クラシック作品の無伴奏ソロ化
この人のギターは超絶技巧。1960年代後半に、クロスオーバー・ジャズの先駆けとして登場。その超絶技巧とクロスオーバーなエレギは「革命」に近い衝撃だったと聞く。そのギタリストとは、Larry Coryell(ラリー・コリエル)。
まずは彼はクロスオーバーなエレギで一世を風靡した訳だが、アコギも凄いということが1970年代の半ばに判明。Steve Khan とのコラボだったが、このコリエルのアコギがこれまた「革命的」だった。このコラボは僕はリアルタイムで体験している。これが、アコギの音、アコギの演奏とは思えなかった。凄まじいばかりのインプロには耳を疑った。
そんなアコギを弾きまくったアルバムが、このLarry Coryell『Bolero』(写真左)。1981年の作品になる。クラシック作品の無伴奏ソロ化。超絶技巧でクロスオーバーなコリエルのアコギが唸りを上げ、コリエルは思いっきりな速弾きで攻めまくる。
コリエルのアコギにはファンクネスは皆無。
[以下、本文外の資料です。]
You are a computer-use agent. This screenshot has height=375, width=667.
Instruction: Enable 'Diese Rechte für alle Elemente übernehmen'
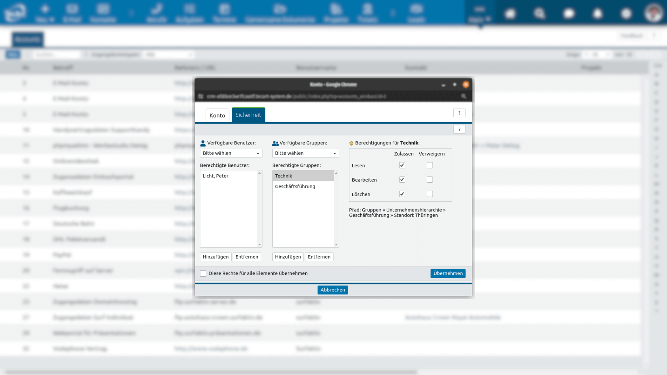click(x=203, y=274)
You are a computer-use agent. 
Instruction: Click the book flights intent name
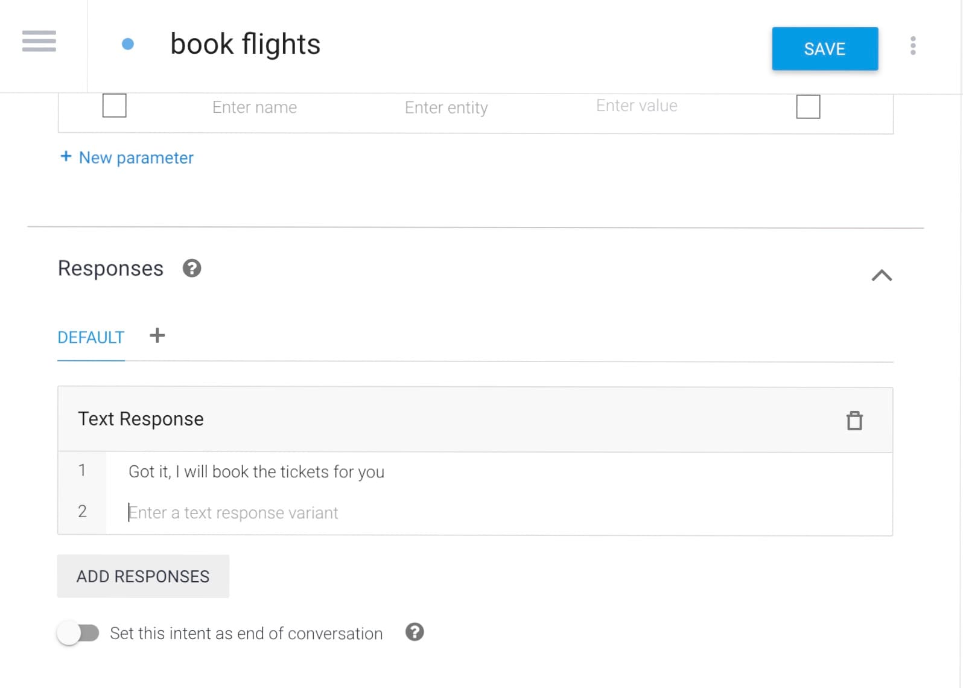(246, 44)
アコギ一本、ジャズで勝負する訳だから、リズム&ビートの基本はジャジー&ファンクネスを漂わせれば良いのだが、コリエルのリズム&ビートにはファンクネスは皆無。即興演奏の部分で、ほんのりとジャジーな雰囲気が漂うが、エッジが立って乾いている。いわゆる「欧州ジャズ」的な響きである。
アコギを弾きまくるコリエルの雰囲気は、1980年の頃の「スーパー・ギター・トリオ」の雰囲気そのもの。一人で「スーパー・ギター・トリオ」をやっている感じ。よっぽど「スーパー・ギター・トリオ」に触発されたのだろう。とにかく弾きまくる弾きまくる。全編ノリノリのコリエルが「聴きもの」だ。
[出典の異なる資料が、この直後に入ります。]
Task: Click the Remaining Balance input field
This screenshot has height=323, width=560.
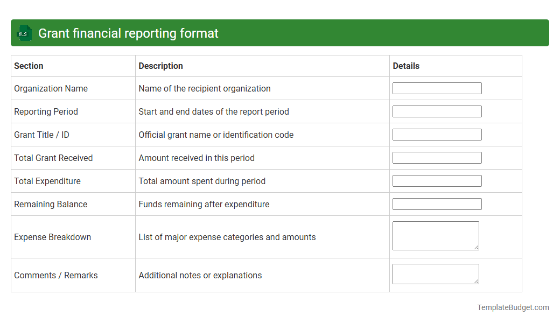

クラシック作品の無伴奏ソロ化の成否などという難しいことは考えずに、単にアコギの超絶技巧な演奏を楽しむに最適なアルバムだと僕は思っている。このアルバムのコリエルは「弾きたいように弾きまくる」感じで、あんまり難しいことは考えていないように感じるのだ。全18曲、1時間以上の超絶技巧なアコギのパフォーマンス。聴き終えたら「お腹いっぱい」。聴き直そうなんて絶対に思いません(笑)。
しかし、ラリー・コリエルって、日本では名は通っているんですが、意外と人気が無いんですよね。爽快感満載の超絶技巧なアコギなんですが、ジャジー&ファンクネスが僅少というところがネックなんでしょうか。
しかし、このアルバム・ジャケットはユニーク。少女漫画じゃあるまいし、このジャケットだと、まず硬派なジャズ者の方々は触手を伸ばさないですかね。でも、意外と僕はこのジャケットが好きです(笑)。